A lightweight API service developers ping from scheduled jobs so that missed or silently-failing crons trigger instant email or Slack alerts.

The idea

You deploy a cron job. It runs every hour, backs up a database, sends a report, cleans up old files. One day it stops — a permission error, a changed path, a hung process — and you find out three weeks later when someone asks where the reports went. A heartbeat monitor fixes this by inverting the check: your script pings a URL when it finishes successfully, and the service alerts you if the ping stops arriving.

This is a small, focused API you self-host (or deploy as a single container). Each registered job gets a unique URL. Hit that URL at the end of your cron script. If the service doesn't see a hit within the expected window, it fires an alert.

Why build this

Cron jobs are the dark matter of production infrastructure — invisible, assumed-working, rarely watched. Existing solutions (Dead Man's Snitch, Cronitor, Healthchecks.io) are good but charge per job or per seat, which feels wrong for something this simple. A solo developer running 10–20 personal or client cron jobs doesn't want a $30/month subscription; they want a Docker image they can docker run in five minutes.

The technology is completely standard — HTTP endpoints, a scheduler loop, SMTP — so the build risk is low. The market gap is the self-hosted tier: nobody ships a clean, maintained open-source version of this that's easy to operate.

Stack sketch

Backend: Go — a single binary, low memory footprint, trivial to cross-compile for common VPS architectures.
Storage: SQLite via modernc.org/sqlite (no CGo) for job registry and ping history. Upgrade path to Postgres via a DATABASE_URL env var.
HTTP: net/http standard library; no framework needed at this scope.
Alert channels: SMTP (direct send or relay), Slack incoming webhooks, and a generic webhook POST for everything else.
Frontend: A small HTMX + Tailwind admin page served from the same binary — no separate frontend build step.
Packaging: Single Docker image (scratch base), published to GHCR. One docker run command with env vars to configure.

Scope for v1

Job registration via web UI and API (name, expected interval, grace period).
Unique ping URL per job (GET /ping/<token>).
Background checker loop that runs every minute and compares last-ping timestamp against the expected window.
Alert on first miss; re-alert if still down after 24 h; auto-resolve when ping resumes.
Notification channels: SMTP and Slack webhook (others can be added via the generic webhook).
Simple dashboard showing each job's status (healthy / late / down), last ping time, and a 30-day ping history sparkline.
Bearer-token auth on the admin API.

Out of scope for v1: multi-user/team support, SSO, mobile push, on-call rotations, complex schedules (cron expressions).
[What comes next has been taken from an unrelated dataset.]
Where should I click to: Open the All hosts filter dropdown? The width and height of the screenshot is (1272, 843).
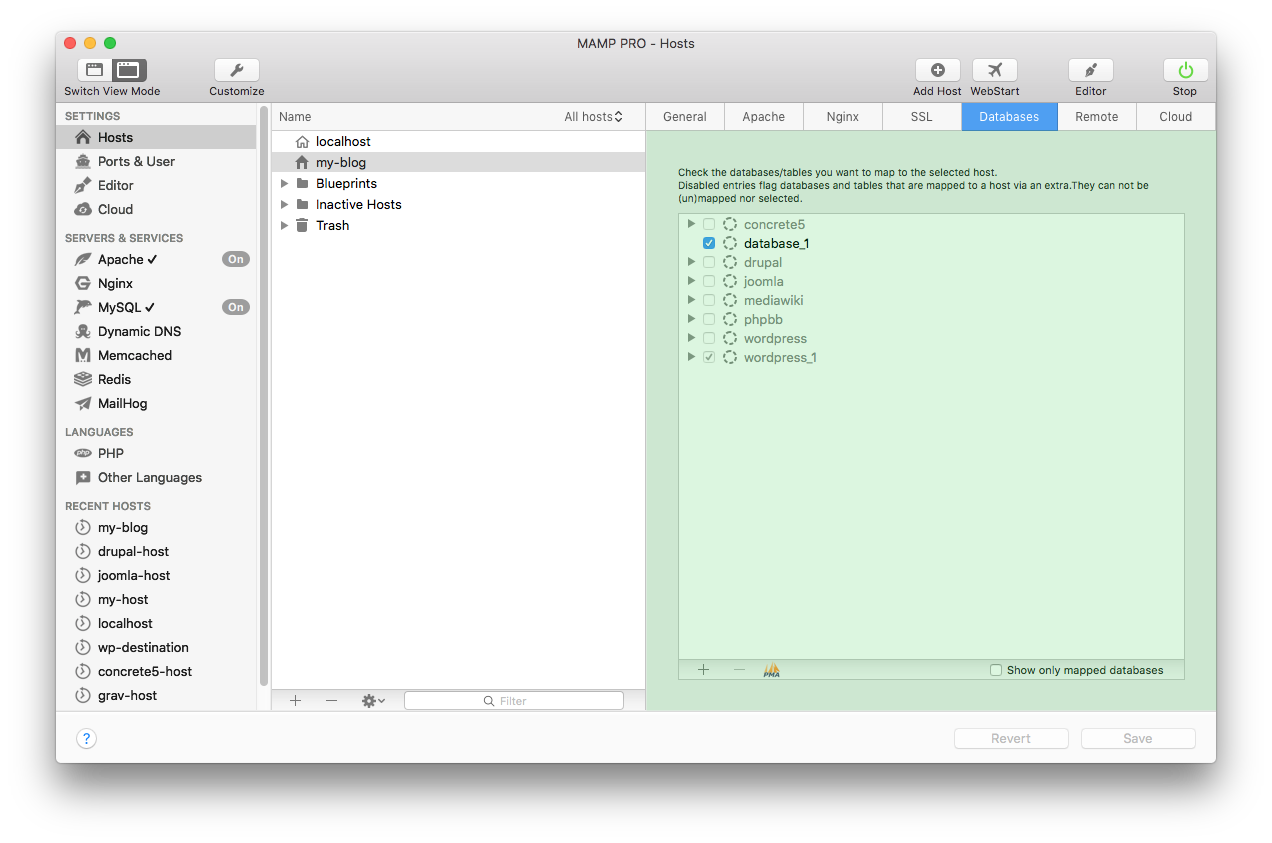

Those belong in a paid layer or a follow-up.

Where it could go

The obvious expansion is richer schedule awareness — let the user specify a cron expression and have the checker compute the exact next-expected window rather than a rolling interval. This catches jobs that run at irregular hours (e.g., "every weekday at 9 am") without false alerts during legitimate gaps.
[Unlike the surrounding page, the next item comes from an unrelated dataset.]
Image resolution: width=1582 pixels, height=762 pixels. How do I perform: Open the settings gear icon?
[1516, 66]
A second path is turning the service into a lightweight observability layer: accept a duration alongside the ping (?duration=42s) to track how long each run takes, surface p95 runtimes, and alert when a job that normally takes 30 seconds starts taking 10 minutes. That edges into APM territory but stays within the "one binary, one config file" philosophy.

Watch out for

The grace-period UX is easy to get wrong — too tight and you flood on-call channels with noise for jobs that occasionally run 90 seconds late; too loose and the monitor isn't useful. Defaulting to a grace period of 10% of the interval and making it prominently configurable per job is probably the right call.